[Work to be completed] Write out exactly the lines below that run from the one containing "Email (634, 2372)" through the one containing "[Facebook] (1276, 1415)", both included, with no other lines.

Data extracted from a collection

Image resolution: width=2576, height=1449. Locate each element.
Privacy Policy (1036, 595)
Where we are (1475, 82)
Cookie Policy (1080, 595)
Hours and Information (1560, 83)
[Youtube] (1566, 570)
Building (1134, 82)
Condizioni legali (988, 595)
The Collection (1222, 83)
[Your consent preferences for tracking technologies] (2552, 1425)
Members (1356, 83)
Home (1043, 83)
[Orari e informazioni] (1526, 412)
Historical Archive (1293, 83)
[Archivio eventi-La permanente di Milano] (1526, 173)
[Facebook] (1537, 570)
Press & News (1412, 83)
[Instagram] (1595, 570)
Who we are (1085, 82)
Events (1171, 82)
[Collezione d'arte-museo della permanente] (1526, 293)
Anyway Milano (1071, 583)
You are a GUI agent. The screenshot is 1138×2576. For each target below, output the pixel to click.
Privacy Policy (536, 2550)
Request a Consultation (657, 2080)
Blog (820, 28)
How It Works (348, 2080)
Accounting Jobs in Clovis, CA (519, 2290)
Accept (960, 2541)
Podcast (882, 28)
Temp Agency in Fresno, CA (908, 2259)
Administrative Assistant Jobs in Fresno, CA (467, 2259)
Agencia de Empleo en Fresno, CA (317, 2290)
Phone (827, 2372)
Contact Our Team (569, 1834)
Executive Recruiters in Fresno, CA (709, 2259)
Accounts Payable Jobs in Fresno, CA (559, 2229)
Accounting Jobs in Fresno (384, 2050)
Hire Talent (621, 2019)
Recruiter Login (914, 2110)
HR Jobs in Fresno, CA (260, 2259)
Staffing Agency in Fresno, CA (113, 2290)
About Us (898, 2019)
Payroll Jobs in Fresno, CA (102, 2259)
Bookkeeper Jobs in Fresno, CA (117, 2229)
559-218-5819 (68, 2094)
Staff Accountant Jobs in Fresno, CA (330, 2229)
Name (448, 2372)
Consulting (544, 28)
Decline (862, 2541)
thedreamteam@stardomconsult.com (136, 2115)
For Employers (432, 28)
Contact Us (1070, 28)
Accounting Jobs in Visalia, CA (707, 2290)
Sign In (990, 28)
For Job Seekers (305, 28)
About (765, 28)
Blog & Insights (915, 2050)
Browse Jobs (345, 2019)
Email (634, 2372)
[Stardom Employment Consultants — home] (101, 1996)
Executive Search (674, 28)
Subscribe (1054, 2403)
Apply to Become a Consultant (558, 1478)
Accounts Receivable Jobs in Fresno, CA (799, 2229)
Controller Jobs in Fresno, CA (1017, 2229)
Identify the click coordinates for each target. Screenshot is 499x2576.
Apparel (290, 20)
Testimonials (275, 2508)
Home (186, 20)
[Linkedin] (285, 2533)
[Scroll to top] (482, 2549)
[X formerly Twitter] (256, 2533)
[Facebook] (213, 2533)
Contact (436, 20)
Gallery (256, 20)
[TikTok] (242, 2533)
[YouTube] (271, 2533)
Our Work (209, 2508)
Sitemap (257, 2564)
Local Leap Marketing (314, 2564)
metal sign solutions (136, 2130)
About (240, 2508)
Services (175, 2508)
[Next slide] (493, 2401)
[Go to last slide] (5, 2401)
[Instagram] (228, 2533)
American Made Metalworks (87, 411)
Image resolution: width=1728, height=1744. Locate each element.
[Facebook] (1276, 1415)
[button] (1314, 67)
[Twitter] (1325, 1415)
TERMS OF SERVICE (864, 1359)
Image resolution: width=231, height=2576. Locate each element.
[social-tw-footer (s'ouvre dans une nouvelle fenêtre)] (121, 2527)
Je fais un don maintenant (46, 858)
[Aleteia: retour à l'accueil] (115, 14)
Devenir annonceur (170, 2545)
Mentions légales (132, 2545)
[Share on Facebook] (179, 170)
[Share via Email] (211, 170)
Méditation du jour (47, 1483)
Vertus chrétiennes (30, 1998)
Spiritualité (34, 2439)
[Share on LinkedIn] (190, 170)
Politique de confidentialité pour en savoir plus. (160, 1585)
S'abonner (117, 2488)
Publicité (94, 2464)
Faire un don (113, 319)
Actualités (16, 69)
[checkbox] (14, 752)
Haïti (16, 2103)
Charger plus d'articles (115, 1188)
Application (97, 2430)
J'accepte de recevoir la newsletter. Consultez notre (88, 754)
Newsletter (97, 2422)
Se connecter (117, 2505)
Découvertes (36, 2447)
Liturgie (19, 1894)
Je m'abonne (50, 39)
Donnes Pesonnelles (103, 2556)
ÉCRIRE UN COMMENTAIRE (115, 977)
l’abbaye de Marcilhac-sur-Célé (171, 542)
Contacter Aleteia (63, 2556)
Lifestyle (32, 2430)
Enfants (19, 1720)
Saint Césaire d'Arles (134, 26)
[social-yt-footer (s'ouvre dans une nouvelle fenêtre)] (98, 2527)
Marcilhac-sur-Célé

[Response area]
Email (634, 2372)
[Stardom Employment Consultants — home] (101, 1996)
Executive Search (674, 28)
Subscribe (1054, 2403)
Apply to Become a Consultant (558, 1478)
Accounts Receivable Jobs in Fresno, CA (799, 2229)
Controller Jobs in Fresno, CA (1017, 2229)
Identify the click coordinates for each target. Screenshot is 499x2576.
Apparel (290, 20)
Testimonials (275, 2508)
Home (186, 20)
[Linkedin] (285, 2533)
[Scroll to top] (482, 2549)
[X formerly Twitter] (256, 2533)
[Facebook] (213, 2533)
Contact (436, 20)
Gallery (256, 20)
[TikTok] (242, 2533)
[YouTube] (271, 2533)
Our Work (209, 2508)
Sitemap (257, 2564)
Local Leap Marketing (314, 2564)
metal sign solutions (136, 2130)
About (240, 2508)
Services (175, 2508)
[Next slide] (493, 2401)
[Go to last slide] (5, 2401)
[Instagram] (228, 2533)
American Made Metalworks (87, 411)
Image resolution: width=1728, height=1744. Locate each element.
[Facebook] (1276, 1415)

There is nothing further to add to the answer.